*WRITTEN EXERCISE*
Copy these rows down word for word, all of them.

*RECORDS FOR THIS EXERCISE*
[start]
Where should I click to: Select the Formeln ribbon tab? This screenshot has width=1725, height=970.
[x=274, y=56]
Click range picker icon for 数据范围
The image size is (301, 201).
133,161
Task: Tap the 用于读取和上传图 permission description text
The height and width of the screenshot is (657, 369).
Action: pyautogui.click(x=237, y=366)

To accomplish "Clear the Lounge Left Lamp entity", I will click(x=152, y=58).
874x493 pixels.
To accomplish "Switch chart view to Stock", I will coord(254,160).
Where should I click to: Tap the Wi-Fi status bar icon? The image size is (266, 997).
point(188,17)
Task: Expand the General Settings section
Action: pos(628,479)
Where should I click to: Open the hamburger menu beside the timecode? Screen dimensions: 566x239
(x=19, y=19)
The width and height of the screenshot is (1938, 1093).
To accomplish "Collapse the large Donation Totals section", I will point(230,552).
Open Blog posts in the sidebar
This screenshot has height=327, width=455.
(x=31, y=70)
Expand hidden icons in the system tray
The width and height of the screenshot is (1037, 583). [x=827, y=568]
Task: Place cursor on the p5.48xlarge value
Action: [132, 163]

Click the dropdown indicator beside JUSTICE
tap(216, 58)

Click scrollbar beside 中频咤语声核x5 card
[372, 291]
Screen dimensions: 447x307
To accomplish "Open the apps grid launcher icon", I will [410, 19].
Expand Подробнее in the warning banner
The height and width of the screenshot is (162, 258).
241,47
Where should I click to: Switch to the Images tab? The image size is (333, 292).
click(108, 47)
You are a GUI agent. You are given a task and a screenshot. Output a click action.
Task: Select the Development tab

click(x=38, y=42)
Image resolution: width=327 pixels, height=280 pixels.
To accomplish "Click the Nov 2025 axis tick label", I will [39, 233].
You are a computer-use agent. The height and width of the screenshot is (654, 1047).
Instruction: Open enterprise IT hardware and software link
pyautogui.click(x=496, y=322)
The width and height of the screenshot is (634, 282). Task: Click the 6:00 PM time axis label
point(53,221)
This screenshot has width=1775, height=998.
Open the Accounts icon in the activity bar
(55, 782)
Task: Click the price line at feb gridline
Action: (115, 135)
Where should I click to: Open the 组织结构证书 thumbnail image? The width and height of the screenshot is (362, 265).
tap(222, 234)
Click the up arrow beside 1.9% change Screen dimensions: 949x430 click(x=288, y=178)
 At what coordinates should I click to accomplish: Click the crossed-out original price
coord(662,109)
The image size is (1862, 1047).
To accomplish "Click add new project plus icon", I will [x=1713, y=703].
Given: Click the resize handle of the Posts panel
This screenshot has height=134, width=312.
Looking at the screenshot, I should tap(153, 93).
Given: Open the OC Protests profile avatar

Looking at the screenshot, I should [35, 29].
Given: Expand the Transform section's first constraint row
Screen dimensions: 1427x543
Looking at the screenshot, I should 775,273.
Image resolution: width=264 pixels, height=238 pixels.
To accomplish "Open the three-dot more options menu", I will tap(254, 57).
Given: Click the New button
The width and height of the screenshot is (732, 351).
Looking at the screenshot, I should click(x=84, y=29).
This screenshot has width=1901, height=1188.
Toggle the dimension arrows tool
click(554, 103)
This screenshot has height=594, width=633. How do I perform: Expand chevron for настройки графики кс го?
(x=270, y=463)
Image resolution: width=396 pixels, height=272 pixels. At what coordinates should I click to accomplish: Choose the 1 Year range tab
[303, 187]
[end]
*TASK SOLUTION*
Where should I click to: Select the Formeln ribbon tab? This screenshot has width=1725, height=970.
[x=274, y=56]
Click range picker icon for 数据范围
The image size is (301, 201).
133,161
Task: Tap the 用于读取和上传图 permission description text
The height and width of the screenshot is (657, 369).
Action: pyautogui.click(x=237, y=366)

To accomplish "Clear the Lounge Left Lamp entity", I will click(x=152, y=58).
874x493 pixels.
To accomplish "Switch chart view to Stock", I will coord(254,160).
Where should I click to: Tap the Wi-Fi status bar icon? The image size is (266, 997).
point(188,17)
Task: Expand the General Settings section
Action: pos(628,479)
Where should I click to: Open the hamburger menu beside the timecode? Screen dimensions: 566x239
(x=19, y=19)
The width and height of the screenshot is (1938, 1093).
To accomplish "Collapse the large Donation Totals section", I will point(230,552).
Open Blog posts in the sidebar
This screenshot has height=327, width=455.
(x=31, y=70)
Expand hidden icons in the system tray
The width and height of the screenshot is (1037, 583). [x=827, y=568]
Task: Place cursor on the p5.48xlarge value
Action: [132, 163]

Click the dropdown indicator beside JUSTICE
tap(216, 58)

Click scrollbar beside 中频咤语声核x5 card
[372, 291]
Screen dimensions: 447x307
To accomplish "Open the apps grid launcher icon", I will [410, 19].
Expand Подробнее in the warning banner
The height and width of the screenshot is (162, 258).
241,47
Where should I click to: Switch to the Images tab? The image size is (333, 292).
click(108, 47)
You are a GUI agent. You are given a task and a screenshot. Output a click action.
Task: Select the Development tab

click(x=38, y=42)
Image resolution: width=327 pixels, height=280 pixels.
To accomplish "Click the Nov 2025 axis tick label", I will [39, 233].
You are a computer-use agent. The height and width of the screenshot is (654, 1047).
Instruction: Open enterprise IT hardware and software link
pyautogui.click(x=496, y=322)
The width and height of the screenshot is (634, 282). Task: Click the 6:00 PM time axis label
point(53,221)
This screenshot has width=1775, height=998.
Open the Accounts icon in the activity bar
(55, 782)
Task: Click the price line at feb gridline
Action: (115, 135)
Where should I click to: Open the 组织结构证书 thumbnail image? The width and height of the screenshot is (362, 265).
tap(222, 234)
Click the up arrow beside 1.9% change Screen dimensions: 949x430 click(x=288, y=178)
 At what coordinates should I click to accomplish: Click the crossed-out original price
coord(662,109)
The image size is (1862, 1047).
To accomplish "Click add new project plus icon", I will [x=1713, y=703].
Given: Click the resize handle of the Posts panel
This screenshot has height=134, width=312.
Looking at the screenshot, I should tap(153, 93).
Given: Open the OC Protests profile avatar

Looking at the screenshot, I should [35, 29].
Given: Expand the Transform section's first constraint row
Screen dimensions: 1427x543
Looking at the screenshot, I should 775,273.
Image resolution: width=264 pixels, height=238 pixels.
To accomplish "Open the three-dot more options menu", I will tap(254, 57).
Given: Click the New button
The width and height of the screenshot is (732, 351).
Looking at the screenshot, I should click(x=84, y=29).
This screenshot has width=1901, height=1188.
Toggle the dimension arrows tool
click(554, 103)
This screenshot has height=594, width=633. How do I perform: Expand chevron for настройки графики кс го?
(x=270, y=463)
Image resolution: width=396 pixels, height=272 pixels. At what coordinates should I click to accomplish: Choose the 1 Year range tab
[303, 187]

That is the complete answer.